The Federal Reserve’s conundrum: stubbornly low inflation
US equity markets closed the week out on a high note while US Treasury Yields sagged after the US CPI continued to miss market expectations. And despite Core CPI missing for the seventh consecutive month and taxing the Fed’s transitory inflation argument, Dr Yellen continued to tow the FOMC line during the weekend IMF meetings. Dr Yellen said ‘my best guess is that these soft (inflation) readings will not persist’ and that ‘with the ongoing strengthening of labour markets, I expect inflation to move higher next year’.
Inflation Conundrum
The Feds inflation conundrum is alive and well. And given their ingrained stance regarding inflation, in the absence of any discernible uptick in core or wages, the dollar should continue to struggle as the muted inflation prints might be raising the risks of slower action by the Fed.

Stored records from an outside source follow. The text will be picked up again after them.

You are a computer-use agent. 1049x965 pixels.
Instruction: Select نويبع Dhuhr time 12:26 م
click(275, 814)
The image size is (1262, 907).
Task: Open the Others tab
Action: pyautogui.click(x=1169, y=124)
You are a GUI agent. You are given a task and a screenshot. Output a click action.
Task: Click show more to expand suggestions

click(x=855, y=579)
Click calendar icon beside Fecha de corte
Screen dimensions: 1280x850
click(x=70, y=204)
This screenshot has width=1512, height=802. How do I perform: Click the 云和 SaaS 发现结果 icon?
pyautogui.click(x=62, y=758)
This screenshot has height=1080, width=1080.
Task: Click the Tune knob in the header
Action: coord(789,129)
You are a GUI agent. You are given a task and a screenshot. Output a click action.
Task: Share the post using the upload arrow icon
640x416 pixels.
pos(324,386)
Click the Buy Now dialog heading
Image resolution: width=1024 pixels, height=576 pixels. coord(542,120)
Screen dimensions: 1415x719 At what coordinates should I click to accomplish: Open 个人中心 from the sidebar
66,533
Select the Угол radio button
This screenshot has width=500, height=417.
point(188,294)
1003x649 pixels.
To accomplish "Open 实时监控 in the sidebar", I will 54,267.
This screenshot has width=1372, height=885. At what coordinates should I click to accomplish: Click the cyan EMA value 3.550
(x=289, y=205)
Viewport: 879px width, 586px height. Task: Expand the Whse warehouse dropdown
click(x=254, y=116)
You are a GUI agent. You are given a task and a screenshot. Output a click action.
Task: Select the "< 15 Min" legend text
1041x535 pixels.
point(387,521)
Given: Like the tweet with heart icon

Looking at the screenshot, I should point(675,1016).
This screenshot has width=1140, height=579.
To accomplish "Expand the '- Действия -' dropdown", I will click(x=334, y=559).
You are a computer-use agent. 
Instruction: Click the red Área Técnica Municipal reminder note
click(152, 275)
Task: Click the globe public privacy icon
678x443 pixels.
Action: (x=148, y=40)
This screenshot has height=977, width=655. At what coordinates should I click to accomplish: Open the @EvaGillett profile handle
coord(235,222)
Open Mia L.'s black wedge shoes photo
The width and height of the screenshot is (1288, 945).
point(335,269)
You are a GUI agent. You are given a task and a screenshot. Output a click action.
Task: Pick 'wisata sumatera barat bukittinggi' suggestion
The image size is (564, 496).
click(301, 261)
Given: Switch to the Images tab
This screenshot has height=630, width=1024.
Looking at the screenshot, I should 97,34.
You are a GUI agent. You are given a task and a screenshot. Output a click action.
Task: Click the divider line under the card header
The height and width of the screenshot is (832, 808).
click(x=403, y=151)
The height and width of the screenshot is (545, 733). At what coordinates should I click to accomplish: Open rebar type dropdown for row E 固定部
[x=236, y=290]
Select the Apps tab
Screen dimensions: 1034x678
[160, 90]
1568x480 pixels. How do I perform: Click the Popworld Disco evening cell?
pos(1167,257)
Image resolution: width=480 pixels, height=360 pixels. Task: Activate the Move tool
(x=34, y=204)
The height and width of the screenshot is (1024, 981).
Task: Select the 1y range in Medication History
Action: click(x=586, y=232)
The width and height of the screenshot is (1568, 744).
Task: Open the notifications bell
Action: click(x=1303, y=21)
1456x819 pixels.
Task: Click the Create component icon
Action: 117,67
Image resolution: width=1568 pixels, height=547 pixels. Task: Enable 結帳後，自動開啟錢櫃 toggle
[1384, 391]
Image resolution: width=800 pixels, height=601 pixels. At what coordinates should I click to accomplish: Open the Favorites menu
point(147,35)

But given a very light economic calendar this week, dealers will remain single-mindedly focused on Fed chair nomination and tax reform headlines for short-term direction, which should keep the dollar bulls hopes somewhat alive.
ECB
Mario Draghi kept it very dovish into weeks end echoing his recent comments and delivering an unambiguous signal to markets that while the ECB is likely to address the QE program in October, forget about a rate hike anytime soon.
FED Speak
The market is always agog about in ‘Fed speak’ more so after a miserable inflation print. So we should expect Chair Yellen deliveries this week to come into focus. While her comments are unlikely to affect the December Rate hike scenario, the markets will key on her emphasis regarding inflaton do determine if any more uncertainty is entering the picture. But based on her weekend IMF comments, she seems emphatical that inflation will flare up soon.
Asia EM FX
Markets have apparently found a happy medium after all the tax reform and US economic data had markets pricing in a quicker pace of Fed normalisation, underpinning the broader USD. But with the Feds inflation conundrum alive and well the market will likely pivot to the Global Growth storyline and its positive implication for regional risk. Uncertainties around US inflation should keep the dollar grounded, and traders should prefer to sell the greenback on rallies with both CNH and MYR most likely to outperform on the dovish Fed narrative.
EURO
Draghi’s dovish overtones are weighing on sentiment despite the downside miss on US CPI. Euro bulls are tentatively re-engaging in early APAC but looking over their shoulder for Tax Reform and New Fed Chair headlines.
Japanese Yen
US CPI fallout is weighing on sentiment, but the market is still searching for an election buzz. But with the risk rewards fading for the long dollar positions I suspect the short term players are prepared to sell USD on rallies.
Australian Dollar
With commodity prices basing and Fed policy beyond 2017 wobbling the Aussie could extend gains early in the week.